子どもの国際支援学ぶ 世界民族祭が10周年

 芸術、音楽、舞踊、食などを通して異文化や世代間の交流を図る「世界民族祭2018」が15日、和歌山県紀美野町神野市場の文化センターで開かれた。10周年を迎えた今回は、世界各地で子どもの支援活動を行う人を招き、講演会やコンサートを企画。約250人が来場し、熱意にあふれる活動報告や歌声に耳を傾けた。

 開会式で森谷泰文実行委員長は、10周年の節目にあたり、例年の祭典の形を変え、内戦や貧困をはじめさまざまな困難の中で暮らす世界の子どもたちの現状を知る機会にしようと企画を考えたことを説明した。

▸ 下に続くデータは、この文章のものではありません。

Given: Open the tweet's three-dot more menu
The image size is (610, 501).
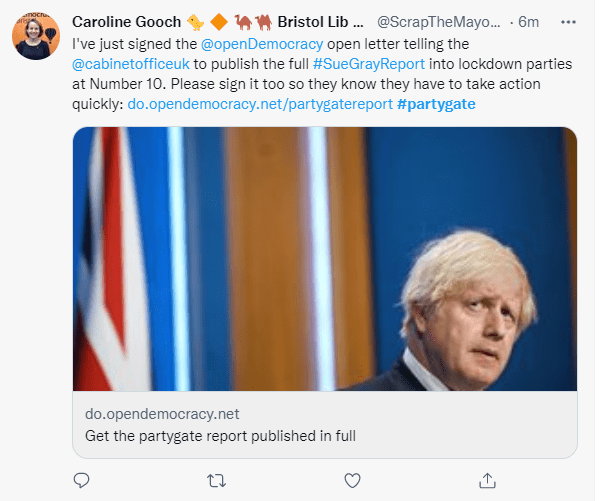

 寺本光嘉町長は「国境のない芸術の祭りが世界中に発信されることを通じて、この町を多くの人に知っていただけて感謝している」と祝辞。地元選出の石田真敏総務大臣も駆け付け、「政府は、これからの社会は地域の特色が重要視されると考えている。世界民族祭は他に類のない企画であり、持続可能な社会(SDGs)の形成にも寄与するものではないか。県全体の発展につなげてほしい」と期待を寄せた。

 第1部は「地球のステージ」。精神科医、診療内科医で、国際医療支援活動などに尽力する、NPO法人地球のステージ代表理事の桑山紀彦さんが、パレスチナや東ティモールでの活動の様子や思いを講演。内戦で国を追われた人々に、粘土や針金を使ったアートでこれまでの自分を表現してもらい、心の痛手を緩和する支援を続けており、活動状況を写真などで紹介しながら、自ら手掛けた歌や音楽を披露した。

 第2部は歌手のMINEHAHA(ミネハハ)さんのスペシャルコンサート。3000曲を超えるCMソングをはじめ歌謡界で確かな地位を築きながらも、商業音楽ではなく、一人ひとりの心に届ける歌を目指すことを決意し、プロダクションにはあえて所属せず、コンサート活動を続けている。この日も、命の尊さを歌い上げる圧倒的な歌唱力で会場を魅了した。

 会場ロビーでは、「世界民族祭」10年間の開催内容を紹介する展示コーナーも設けられ、来場者が見入っていた。